La zarzuela, c’est ça !

Marielou Jacquard (Apolo), Marie Perbost (Coronis), Eugénie Lefebvre (Iris), Victoire Bunel (Sirène), Anthea Pichanick (Ménandro), Stephan Olry (Marta), Alice Botelho, David Cami de Baix, Caroline Le Roy, Ely Morcillo, Michaël Pallandre (danseurs et acrobates) © Stefan Brion

Comme le dit très justement le grand spécialiste Pierre-René Serna dans le programme de salle réalisé avec soin : « La zarzuela, genre lyrique éminemment espagnol, reste encore un mystère pour bon nombre de mélomanes… ». Avec des alternances de parties chantées et parlées, le genre se rapproche de notre opéra-comique national à ceci près que la zarzuela est née un siècle plus tôt. A l’origine, les sujets étaient tous mythologiques avec un final heureux et autre particularité, les distributions étaient presque exclusivement féminines. Chaque règle possédant ses exceptions, Coronis ne contient que des parties chantées où excellent la plupart des artistes. Côté musique, même si l’on peut entendre quelques instruments « exotiques » comme les castagnettes et la guitare, bien savant est celui qui peut distinguer les spécificités. Vincent Dumestre à la tête de son Poème Harmonique s’est investi pour nous faire entendre cette superbe découverte. Véritable régal, la partition très variée est parfaitement incarnée par le chef et ses musiciens au diapason baroque. L’heureuse acoustique de Comique permet à la fosse de dialoguer idéalement avec un plateau fourni. Avec une succession d’arias, les sept artistes distribués ont tous l’occasion de briller sur scène malgré une mise en scène plutôt hystérique. Est-ce la peur du vide qui pousse Omar Porras à surcharger le propos pourtant simple ? La jolie nymphe partagée entre Apollon et Neptune optera pour celui qui terrasse Triton, l’amoureux sincère trop insistant. La lecture à la lettre a le mérite de la lisibilité mais des décors bigarrés et des feux d’artifice à profusion finissent par lasser comme les mouvements des chanteurs et des divers circassiens venus meubler. Les chanteurs acteurs défendent leur partition avec conviction dans des costumes sans doute au comble de la modernité dans les années 80.

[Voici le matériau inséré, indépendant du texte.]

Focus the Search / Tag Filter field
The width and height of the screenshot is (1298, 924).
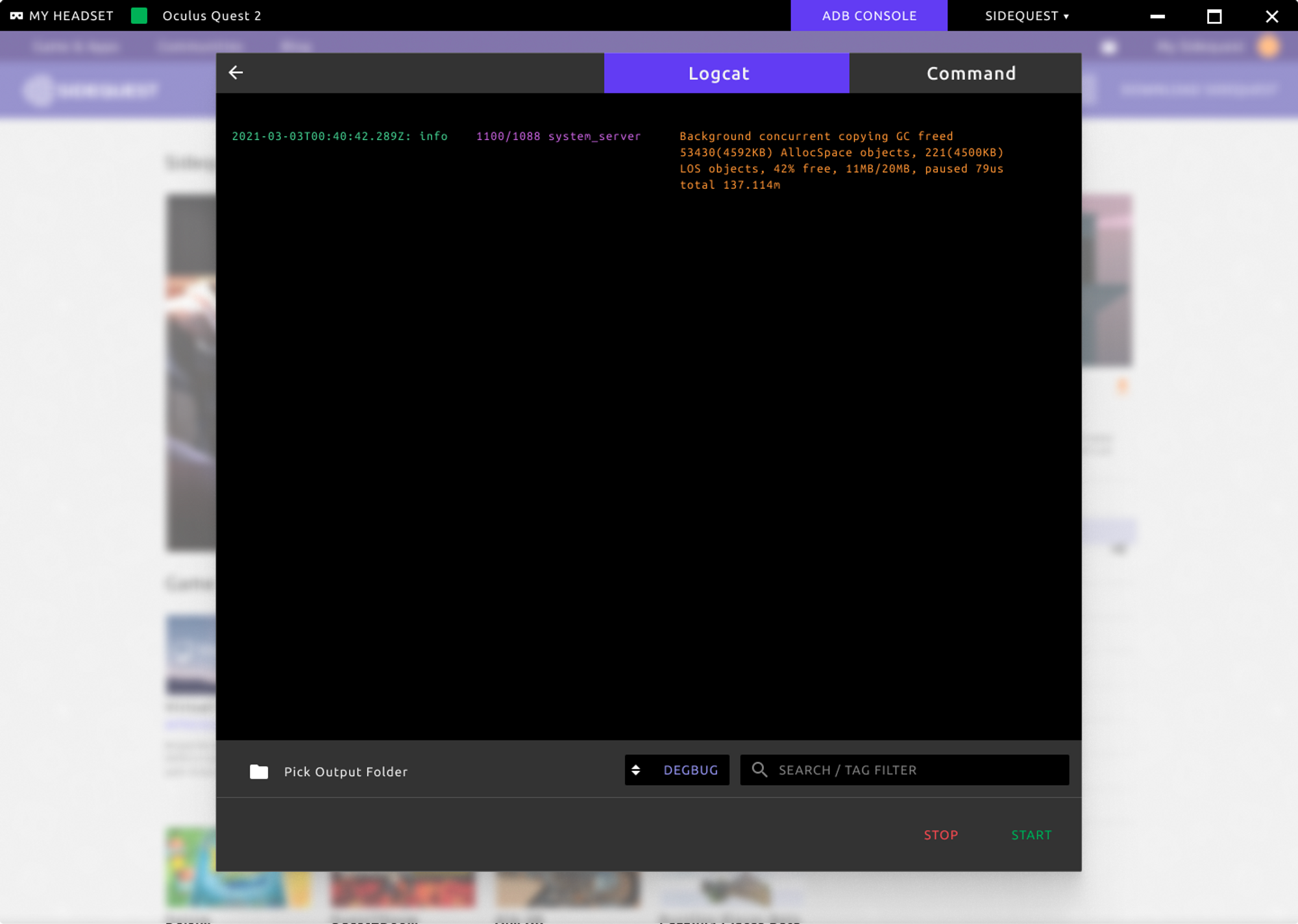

La couronne sur la tête de Coronis

Caroline Le Roy et Michaël Pallandre (danseurs-acrobates) © Stefan Brion

Enlaidies, Victoire Bunel et Anthea Pichanick campent néanmoins avec talent le couple bouffon Sirène/Ménandro. Avec des voix bien timbrées, elles se distinguent aisément et délivrent une très jolie leçon de beau chant avec beaucoup de naturel. Les pétaradants feux d’artifice qui accompagnent les entrées des dieux desservent leurs interprètes. Aussi charmante soit-elle, la soprano Marielou Jacquard incarne un Apolo de petite envergure avec un aigu parfois peu assuré. Malgré de beaux moyens vocaux, Caroline Meng manque également de mordant dans le rôle central de Neptuno. La mezzo se distingue plus en seconde partie dans un registre plus calme. Ce soir de deuxième représentation enchaînée, les artistes peuvent accuser une légère fatigue vocale. Avec son timbre délicieusement fruité, Isabelle Druet, admirable Triton au disque*, se fait parfois couvrir par la dévorante Coronis malgré sa conduite maitrisée. En Protée, le ténor Cyril Auvity seul soliste masculin apporte une caractérisation attrayante avec ses intonations et une voix parfois blanche qui séduit dans un rôle ingrat. Quasiment de toutes les scènes, Marie Perbost apporte le triomphe à Coronis grâce à une plénitude et une puissance vocale, certes accessoire dans ce répertoire mais décoiffante ! Une musique que l’on réécoutera avec plaisir, servie par des interprètes de très bon calibre font tout le charme de cette soirée réussie malgré une production qui semble avoir trouvé son public malgré tout.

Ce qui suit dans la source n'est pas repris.